Bulk URL indexation check on Google

Estimated reading time: 5 min
Last modified: 13.10.2020
Tags:

If you want to achieve an SEO success, your site has to be indexed. That’s the underlying assumption. If the search engines don’t know about your URLs, they can not show them in the search results. It sometimes happens that search engines for some reason do not index some pages or specific segments of your web.

You can find URLs that are not indexed using the Miner Fulltext Index Checker, which will also help you to discover why your site is not indexed.

Search engines do not allow bulk indexing. Tools such as Google Search Console show only basic statistics on the number of indexed URLs but do not provide specific URL data.
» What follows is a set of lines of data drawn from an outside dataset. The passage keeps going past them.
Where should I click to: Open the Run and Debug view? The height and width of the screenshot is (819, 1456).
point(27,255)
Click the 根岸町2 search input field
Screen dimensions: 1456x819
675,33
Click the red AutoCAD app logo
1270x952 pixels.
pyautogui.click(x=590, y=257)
And operator site: unfortunately doesn’t offer 100% reliable data.

In practice

You can use Fulltext Index Checker:

  • If you just started to work on a new project and you are working on the initial SEO audit. One of the main steps is to find out if your URLs are correctly indexed.
  • You noticed a drop or no traffic from an organic search to a specific page, and you need to find out if the site happened to fall out of the search index.
  • If you have any doubts about the status of your site indexation.
  • If there is a significant fluctuation in the indexing curve, for example, in Google Search Console. The sooner you find out which URLs have been deindexed, the easier it will be to detect the cause of it so you can fix the problem as soon as possible.

Let’s start from the very beginning.

What is a search engine index?

Search engines go through billions of different pages every day. They crawl content via links so it can be stored and organized in a database for quick retrieval. This database is called “index”. However, not all links are important to these crawlers and only some of them are indexed and used for search results. Indexing helps search engines organize content before a search so users receive super-fast responses to their queries.   

Can website pages be removed from the index?

In a short answer, yes. It can happen that a page (that has been already indexed) is suddenly removed from the search engine’s index. There can be more reasons for this: 

  • This page suddenly stopped working and it either returns a 4xx or 5xx error code to tell search engines that this old link should be removed from their crawl index.
  • The page is blocked by a robots.txt file that tells search engines to not index it.
  • A search engine has taken a manual action on your site and deindexed your page. It could be because of its outdated or non-original content.

If you want to see whether your site has been indexed by search engines, we recommend you to use URL indexability miner that also shows the reasons why your page is not in the index.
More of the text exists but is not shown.